#### [ABOUT THIS EXERCISE]
The response should consist of the data below, copied exactly, with no pictures in it.

#### [SUPPLIED MATERIAL]
━━━━━━━━━━━━━━━━

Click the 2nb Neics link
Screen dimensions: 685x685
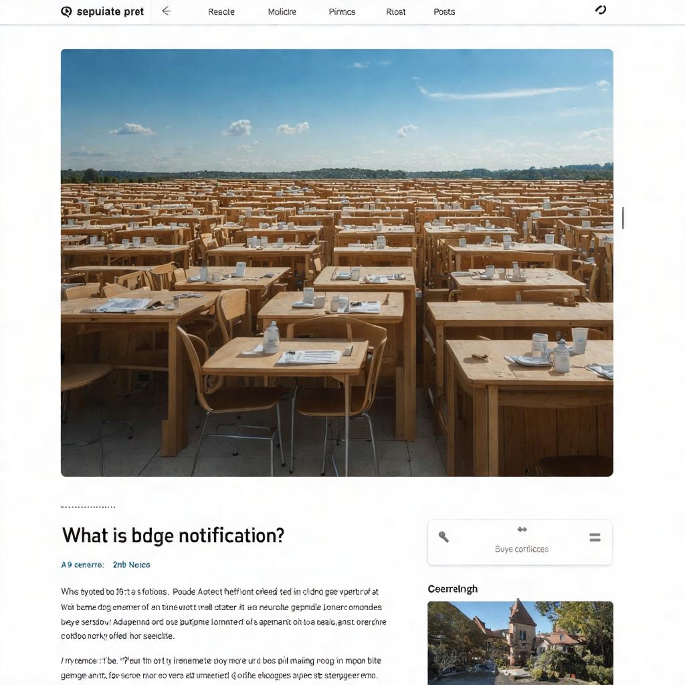pyautogui.click(x=131, y=565)
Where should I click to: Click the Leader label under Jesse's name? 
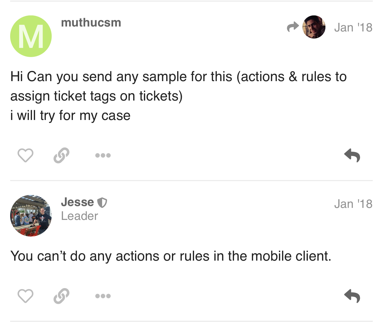pos(80,216)
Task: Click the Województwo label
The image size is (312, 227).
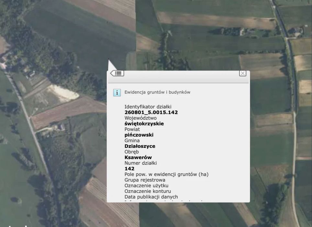Action: [x=140, y=118]
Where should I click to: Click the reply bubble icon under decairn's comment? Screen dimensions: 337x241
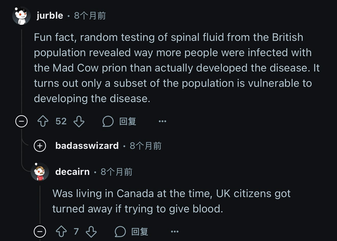(120, 232)
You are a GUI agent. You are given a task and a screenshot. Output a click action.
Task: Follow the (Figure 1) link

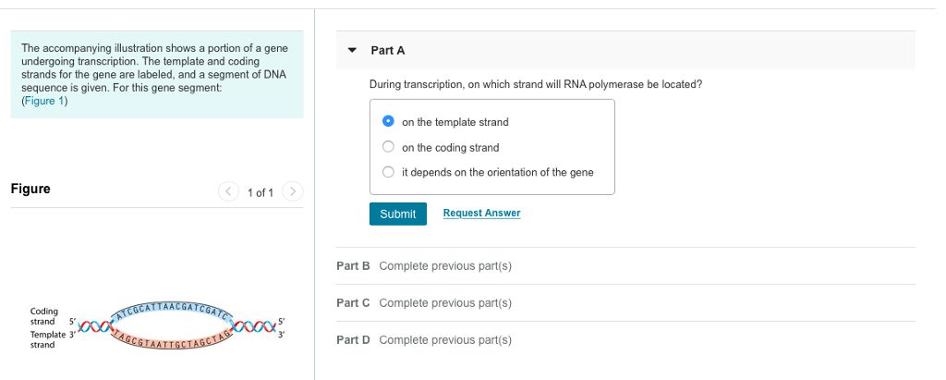point(44,102)
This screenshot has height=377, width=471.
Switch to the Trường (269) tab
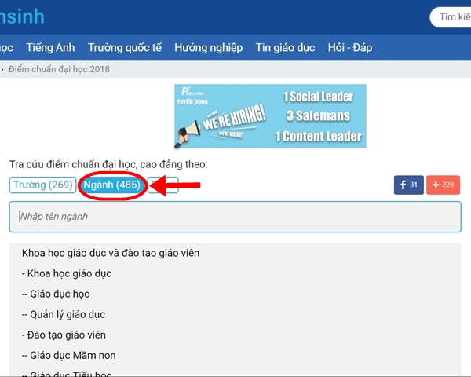(x=41, y=185)
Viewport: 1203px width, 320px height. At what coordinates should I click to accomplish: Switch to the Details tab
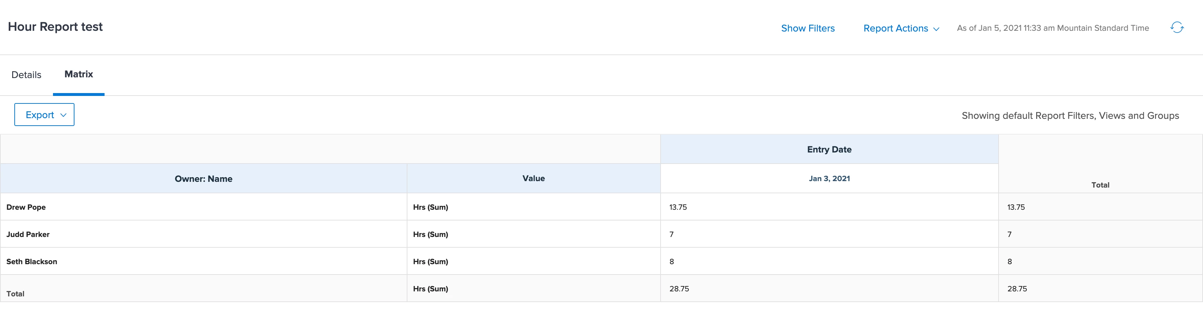[26, 75]
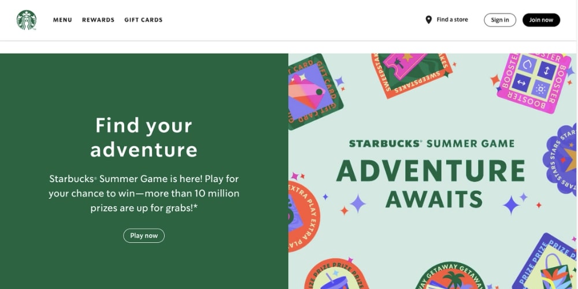Image resolution: width=578 pixels, height=289 pixels.
Task: Click the Find your adventure heading
Action: [x=144, y=137]
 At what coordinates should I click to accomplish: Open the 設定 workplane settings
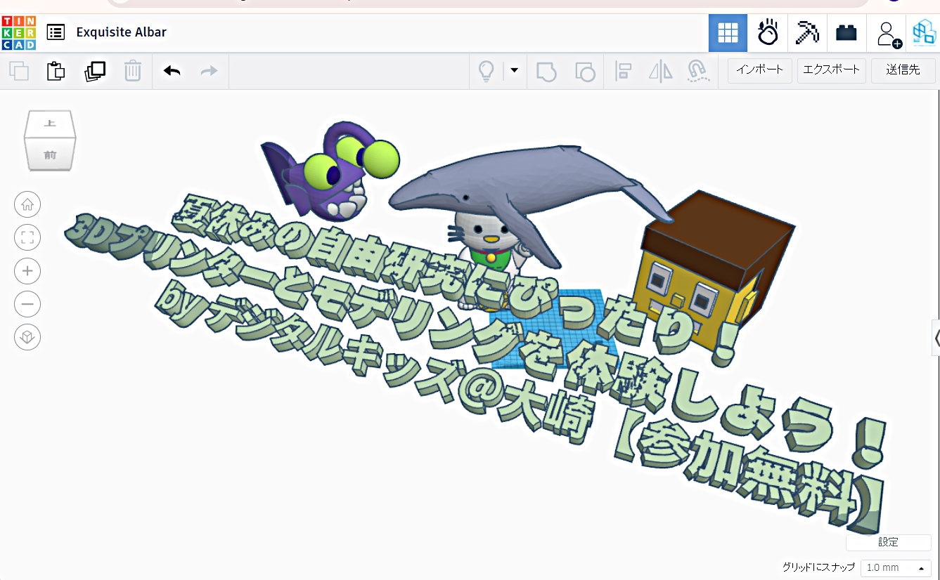tap(888, 542)
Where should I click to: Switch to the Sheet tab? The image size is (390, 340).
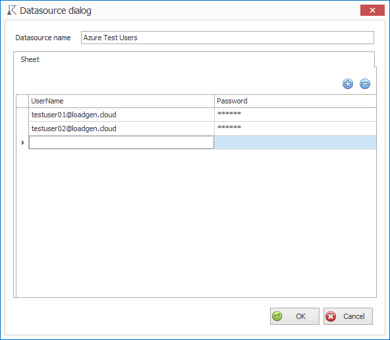coord(30,59)
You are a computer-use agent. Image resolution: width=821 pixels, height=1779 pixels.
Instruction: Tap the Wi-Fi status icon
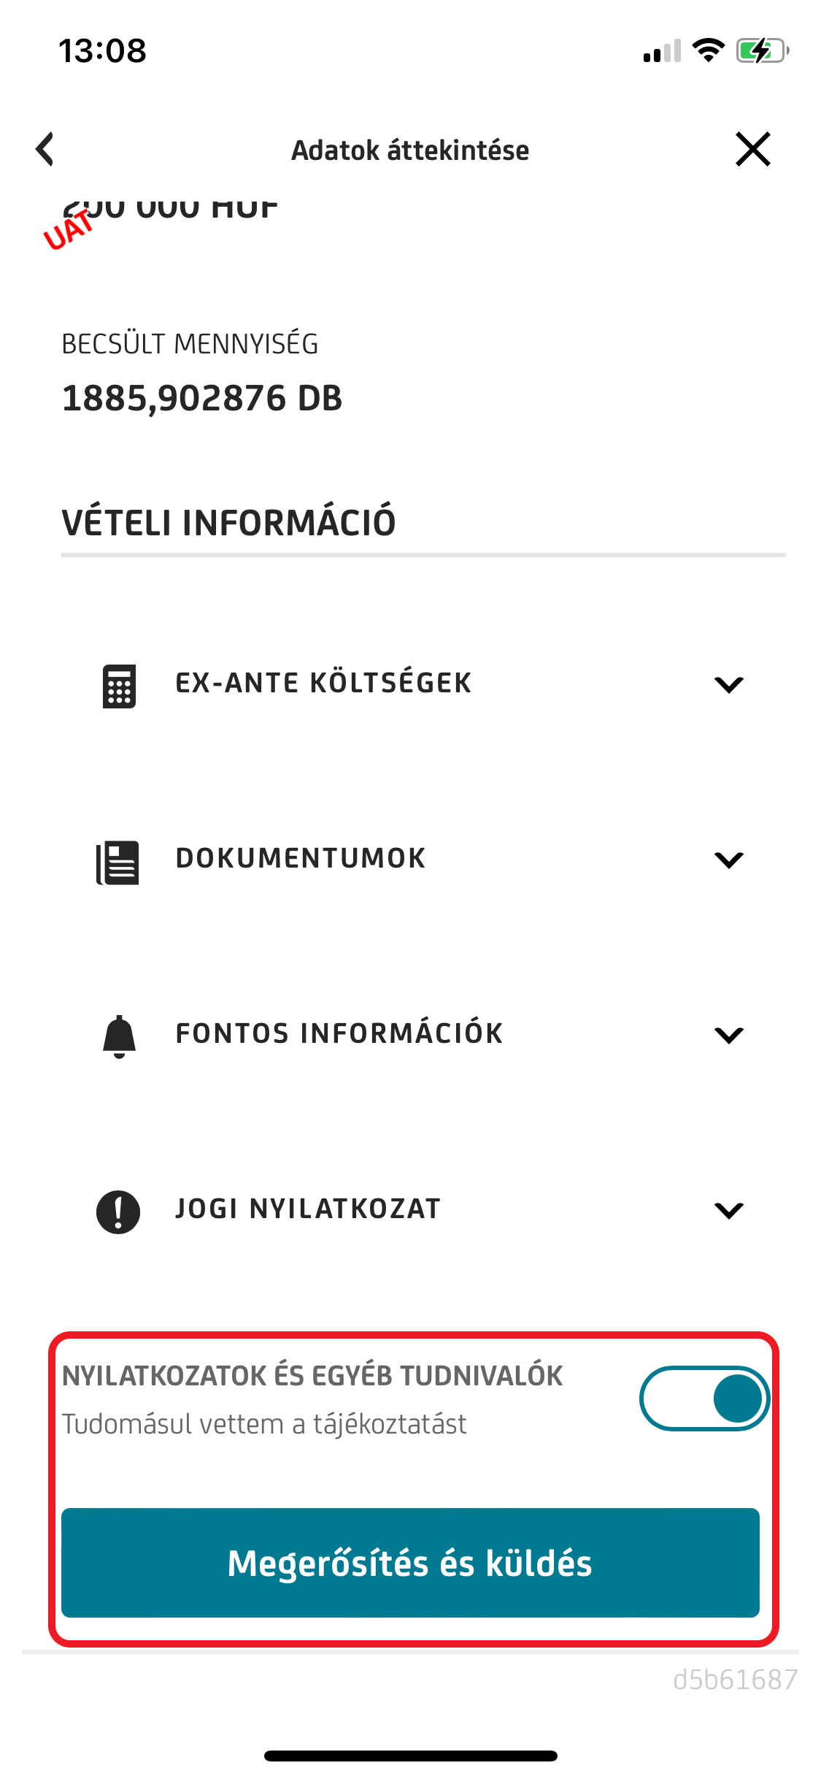[707, 50]
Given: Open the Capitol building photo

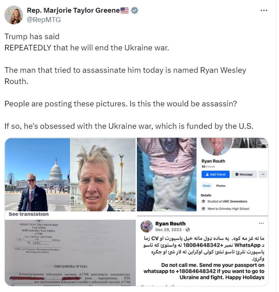Looking at the screenshot, I should 37,174.
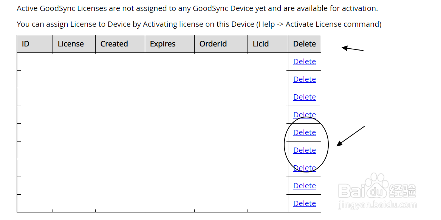Select the circled Delete link in the sixth row
441x220 pixels.
(304, 150)
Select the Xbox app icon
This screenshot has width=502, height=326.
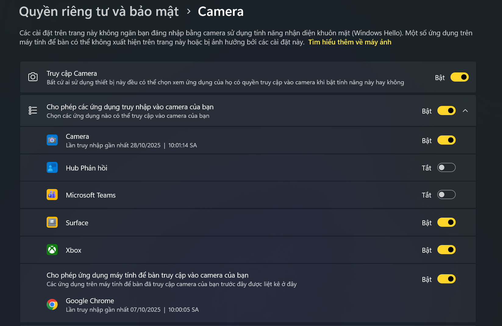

━━━━━━━━━━━━━━━━

#### [ANSWER SPACE]
Click the 2nb Neics link
Screen dimensions: 685x685
pyautogui.click(x=131, y=565)
Where should I click to: Click the Leader label under Jesse's name? 
pos(80,216)
Task: Click the Województwo label
The image size is (312, 227).
Action: [x=140, y=118]
Where should I click to: Click the reply bubble icon under decairn's comment? Screen dimensions: 337x241
(120, 232)
You are a GUI agent. You are given a task and a screenshot. Output a click action.
Task: Follow the (Figure 1) link

point(44,102)
This screenshot has height=377, width=471.
Switch to the Trường (269) tab
(x=41, y=185)
Viewport: 1203px width, 320px height. At what coordinates should I click to accomplish: Switch to the Details tab
[26, 75]
Image resolution: width=578 pixels, height=289 pixels.
Task: Click the Find your adventure heading
Action: [x=144, y=137]
 At what coordinates should I click to accomplish: Open the 設定 workplane settings
tap(888, 542)
Where should I click to: Switch to the Sheet tab? The image size is (390, 340).
coord(30,59)
You are a computer-use agent. Image resolution: width=821 pixels, height=1779 pixels.
Instruction: Tap the Wi-Fi status icon
[707, 50]
Given: Open the Capitol building photo

Looking at the screenshot, I should 37,174.
Select the circled Delete link in the sixth row
441x220 pixels.
(304, 150)
Select the Xbox app icon
This screenshot has width=502, height=326.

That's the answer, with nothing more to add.